Rucker was awarded the new franchise by its league – the ECHL – in early 2016, convincing the commissioner of the ECHL, Brian McKenna, he had what the league was looking for: a long-term commitment and community involvement from ownership in a growing market with good demographics.

“We've been very impressed,” McKenna said.

When the Railers came to announce their $250,000 partnership with the EcoTarium, the museum's president, Joe Cox, said children ran up to see Trax, instantly recognizing the team mascot.

“They hadn't even played a single game yet,” Cox said. “It's amazing just what a huge impact they've had in such a short period of time.”

Worcester, a sports town?

Worcester has an up-and-down history with minor-league sports, and the Railers will start play as city leaders court the Pawtucket Red Sox to move here into a proposed new ballpark.

The Worcester Tornadoes had an eight-year run in minor-league baseball until the team was folded in 2012 because the owner wasn't paying league bills. The Worcester Bravehearts have had more success in their four seasons, and this year ranked seventh nationally among collegiate-league teams in attendance.

Worcester got its first modern hockey team in 1994 when Roy Boe bought the Springfield Indians and moved the team east. By the end of the 2004-'05 season, the St. Louis Blues – the IceCats' NHL parent club – bought the team and moved it to Peoria, Ill. In 2006, the San Jose Sharks moved their AHL affiliate from Cleveland to Worcester, before leaving in 2015 as the AHL shifted five teams to the West Coast to be closer to their parent clubs.

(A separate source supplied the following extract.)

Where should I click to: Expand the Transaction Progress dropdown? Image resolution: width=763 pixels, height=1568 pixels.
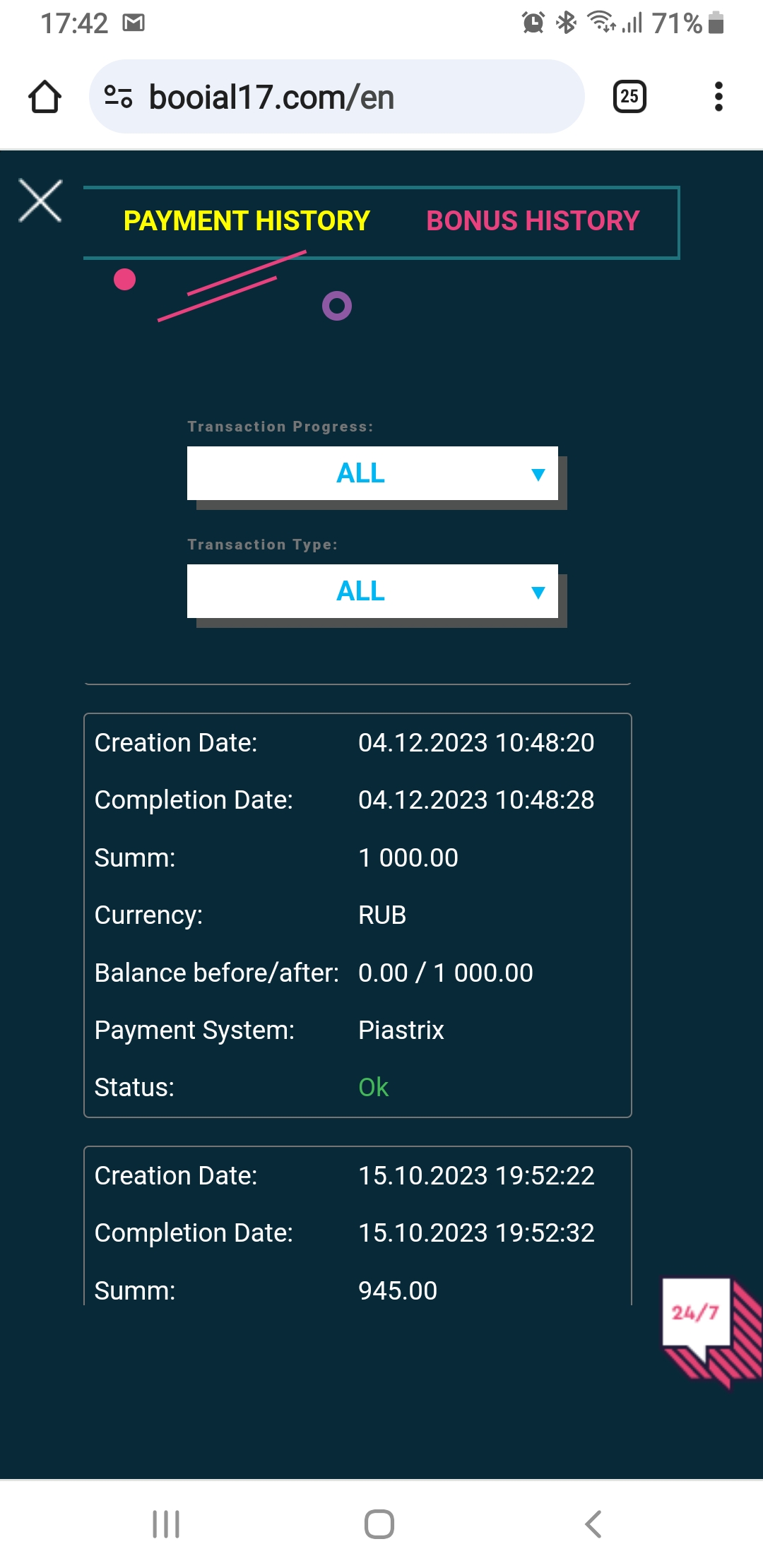point(372,473)
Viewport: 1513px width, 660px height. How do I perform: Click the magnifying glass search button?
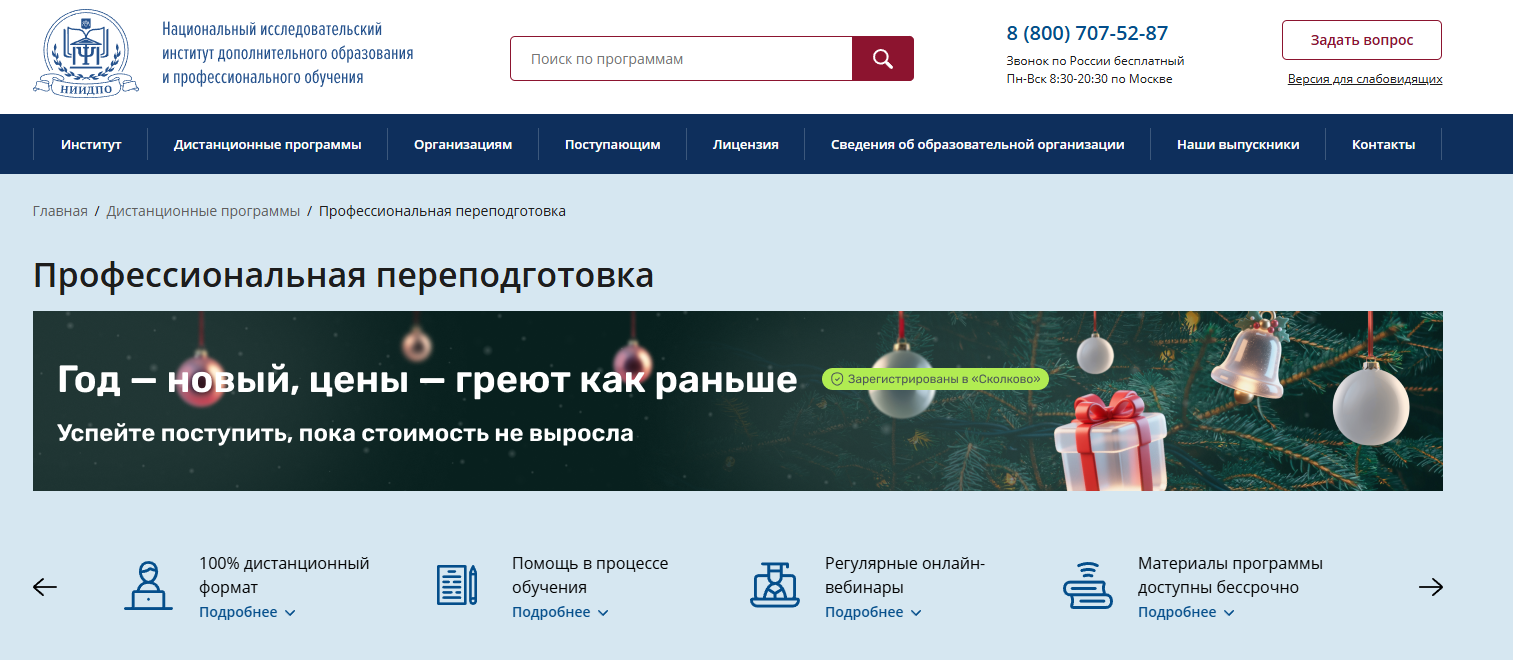pyautogui.click(x=882, y=59)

Two other cities – Manchester, N.H. and Norfolk, Va. – experienced this one-step drop in the hockey hierarchy from the AHL to the ECHL and haven't fared well. The Manchester Monarchs, regularly in the top half of AHL attendance, had an 18-percent drop the first season, and then another 23 percent in the next. The Norfolk Admirals saw a 37-percent drop in their first ECHL season last year.

ECHL teams regularly play to 57 percent of their arenas' capacity and hardly a season or two goes by without a team moving, giving up ownership or suspending operations.

“I promise it's not going to happen here,” Railer President Myers said confidently.

Being part of the community

The Railers are different, focusing much more on off-ice involvement, Myers said.

Few, if any, minor league teams have a related public sports facility or a branded restaurant like the Railers do.

“The real thing for me was the integration into the community,” said Rucker.

Rucker comes to Worcester without the experience of owning a team but has had success in several businesses. Rucker, who has a bachelor's in international relations from Tufts University, owns and runs three companies: NFS Leasing, which leases medical, construction, computer and other equipment; Fulcrum FxT, an asset management company; and Porzia Properties, which owns retail spaces in Massachusetts and other eastern states.

Like Boe, the IceCats owner, Rucker is an out-of-towner without a strong connection with the city, but he's had strong inroads to the community since the Railers were announced almost two years ago.

“If it was just a business opportunity, it wasn't of as much interest to me because I could do that anywhere in the country,” Rucker said.

After all this time, with the first puck-drop just over a month away, Rucker admits to getting more excited. For once, trips to Worcester will be for pleasure again, and not so much business.

“I hope that I'll give myself an opportunity to relish that opportunity because it's been a long road,” he said. “I'd like to be able to come to the games and be a fan.”